═════ PROVIDED DATA
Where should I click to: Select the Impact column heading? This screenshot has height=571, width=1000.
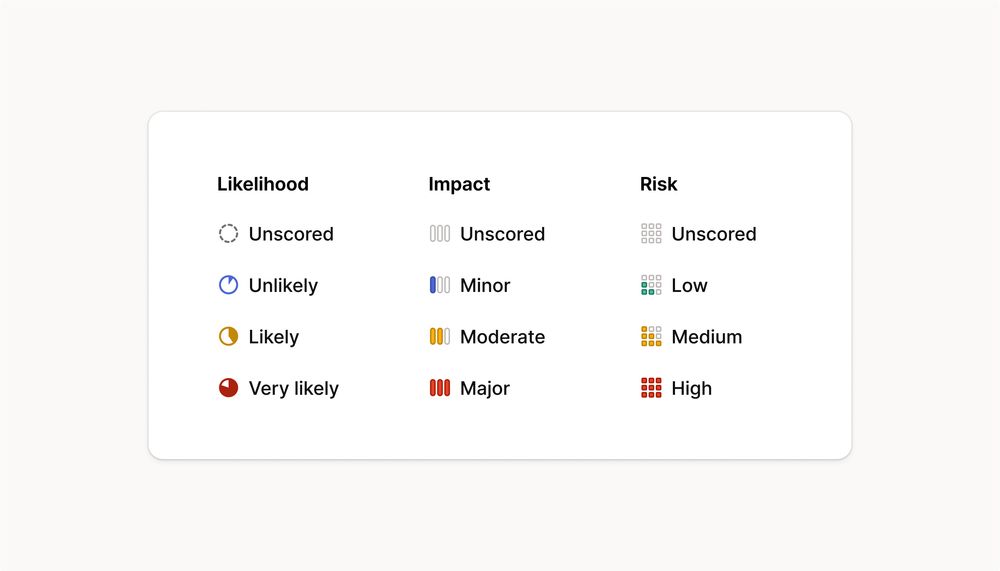[x=459, y=184]
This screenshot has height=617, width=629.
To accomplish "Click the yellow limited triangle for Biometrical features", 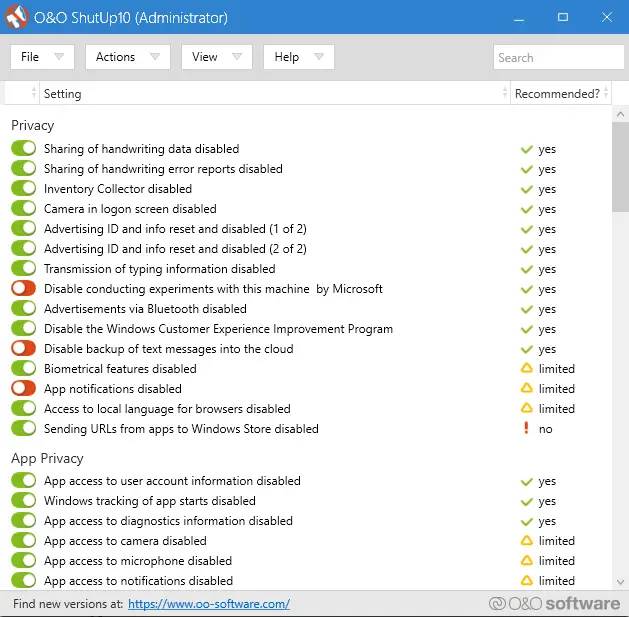I will [526, 369].
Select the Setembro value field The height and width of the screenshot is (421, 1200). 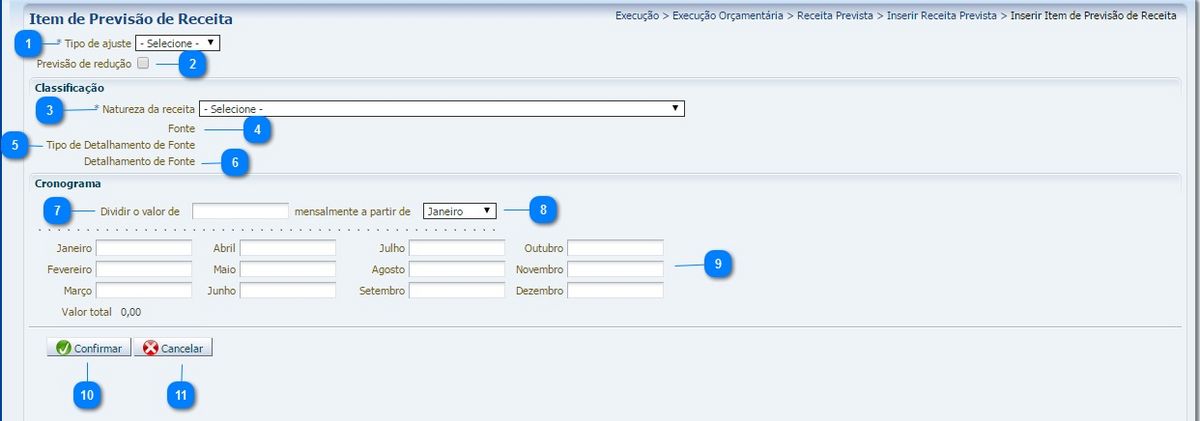pyautogui.click(x=456, y=291)
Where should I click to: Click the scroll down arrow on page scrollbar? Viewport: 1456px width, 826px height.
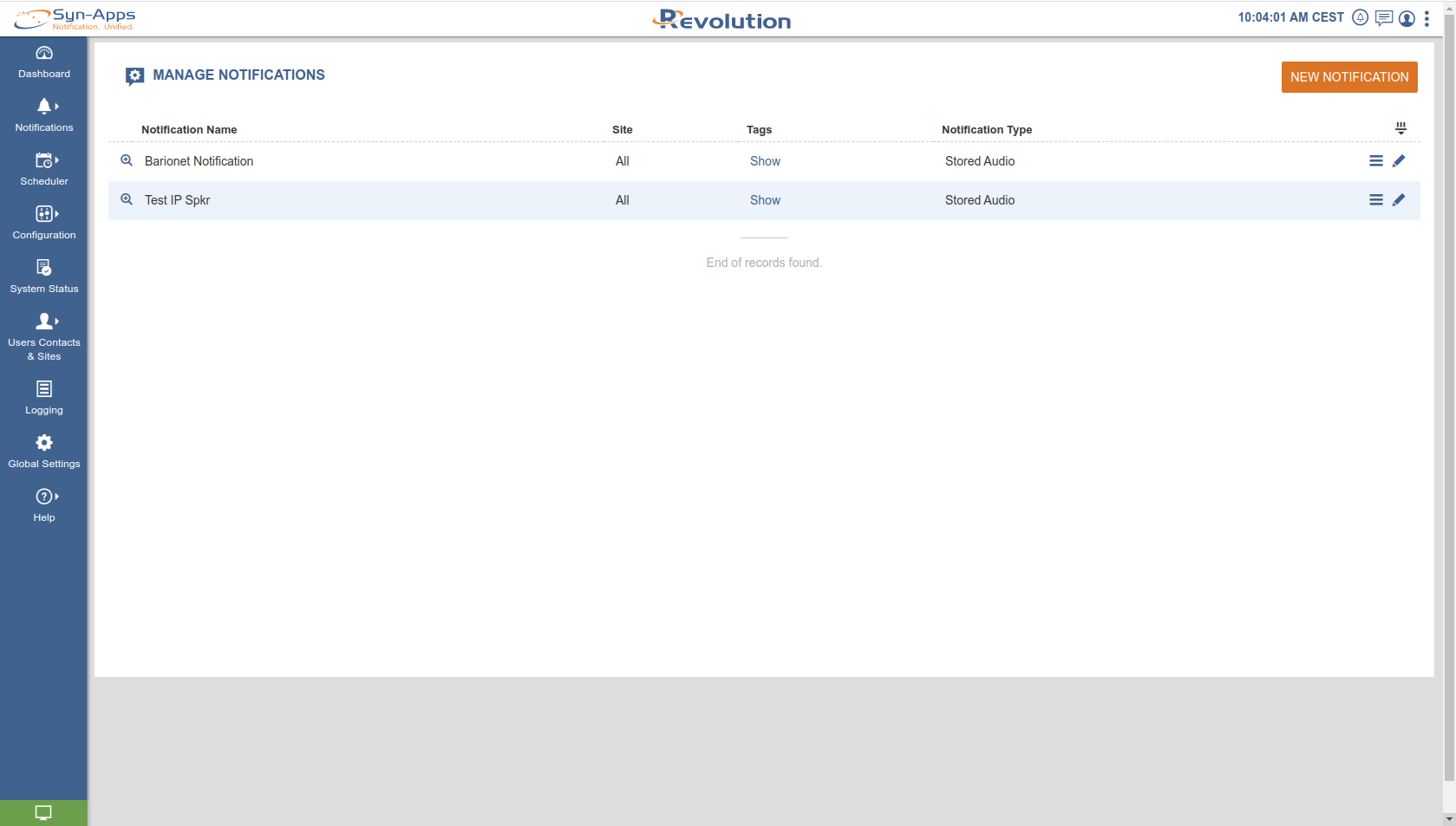tap(1449, 818)
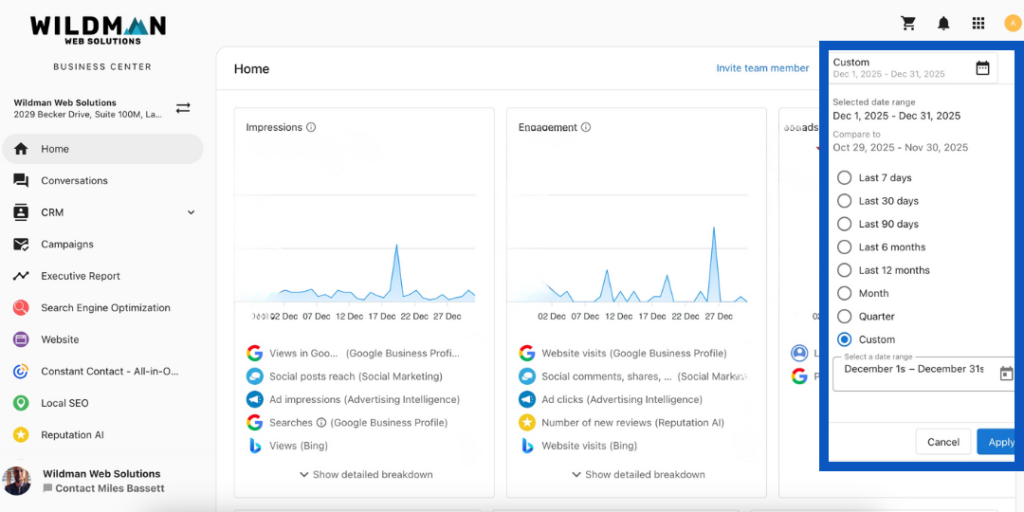Choose the Quarter radio button
Viewport: 1024px width, 512px height.
point(845,316)
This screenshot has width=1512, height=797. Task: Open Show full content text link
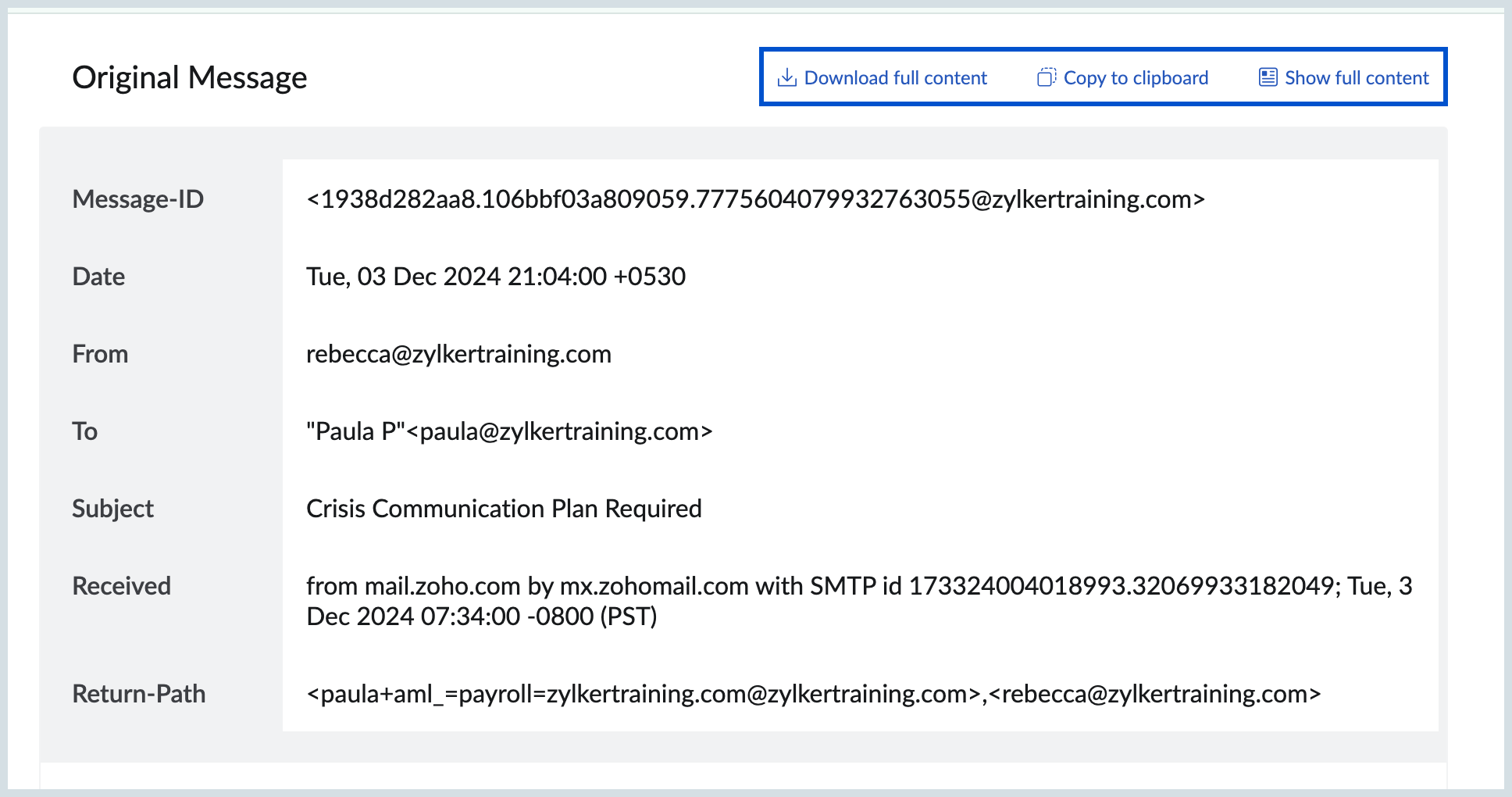coord(1357,78)
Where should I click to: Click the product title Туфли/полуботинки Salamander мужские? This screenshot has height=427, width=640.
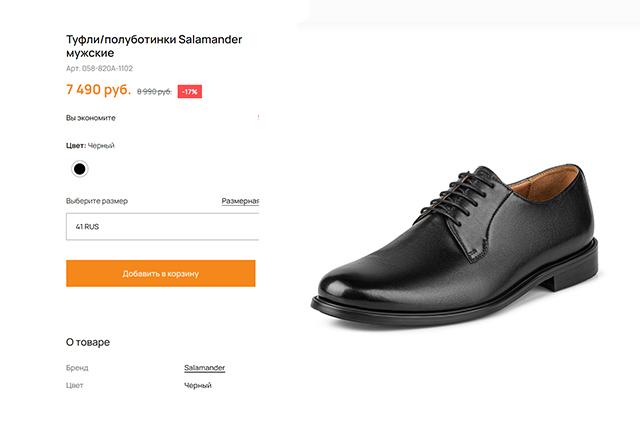(155, 47)
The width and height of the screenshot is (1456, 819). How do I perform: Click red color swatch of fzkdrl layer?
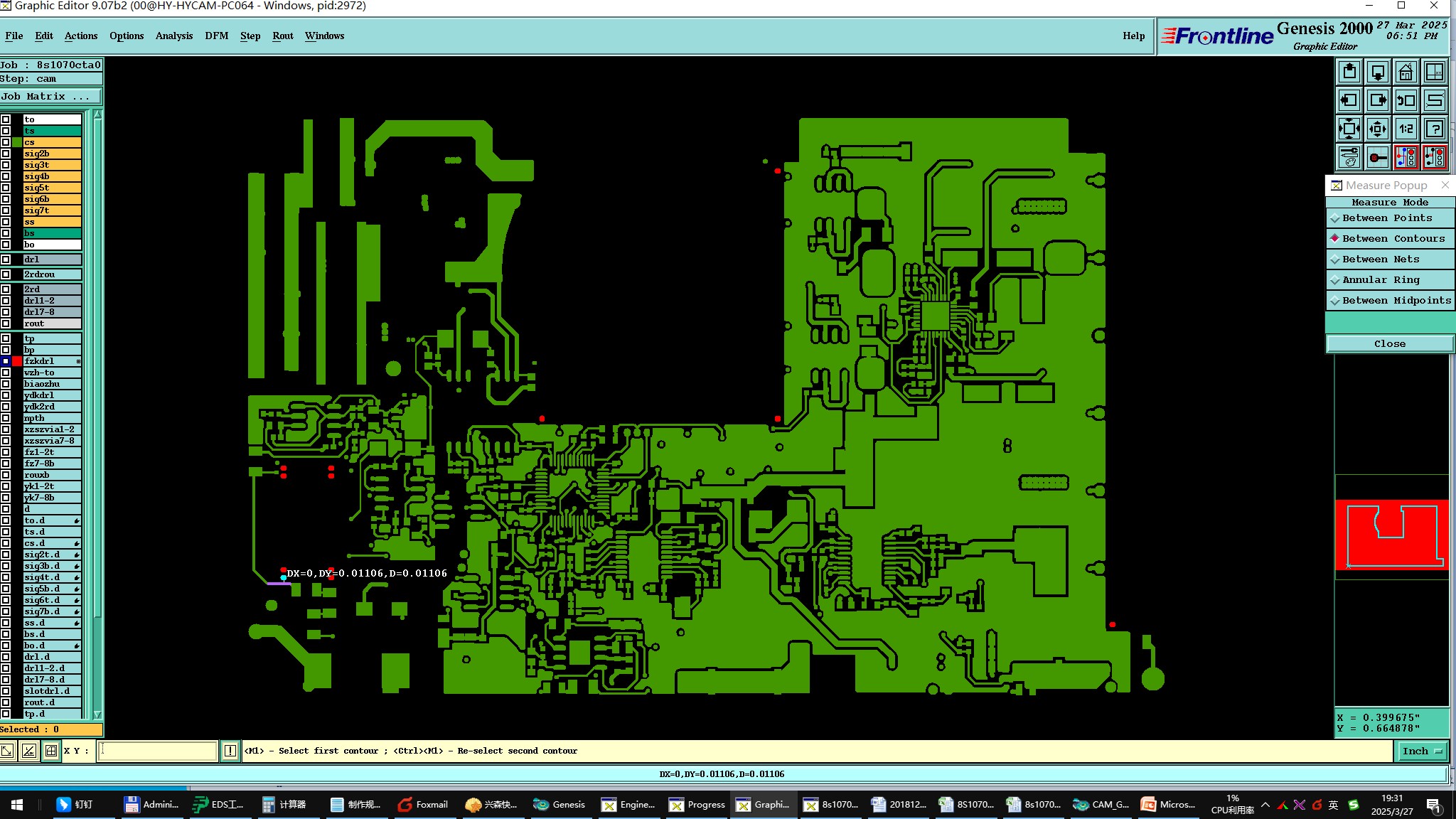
══════════
Rewrite the rows as a numbered list, covering the stretch from the line containing "Where should I click to: Click the scroll" through the end of the rows. Skip blank lines and leave out the pictures.

1. Where should I click to: Click the scroll down arrow on page scrollbar? Viewport: 1456px width, 826px height.
2. tap(1449, 818)
3. Choose the Quarter radio button
4. Viewport: 1024px width, 512px height.
5. point(845,316)
6. This screenshot has width=1512, height=797. Task: Open Show full content text link
7. coord(1357,78)
8. Where should I click to: Click the product title Туфли/полуботинки Salamander мужские? This screenshot has height=427, width=640.
9. (155, 47)
10. The width and height of the screenshot is (1456, 819). How do I perform: Click red color swatch of fzkdrl layer?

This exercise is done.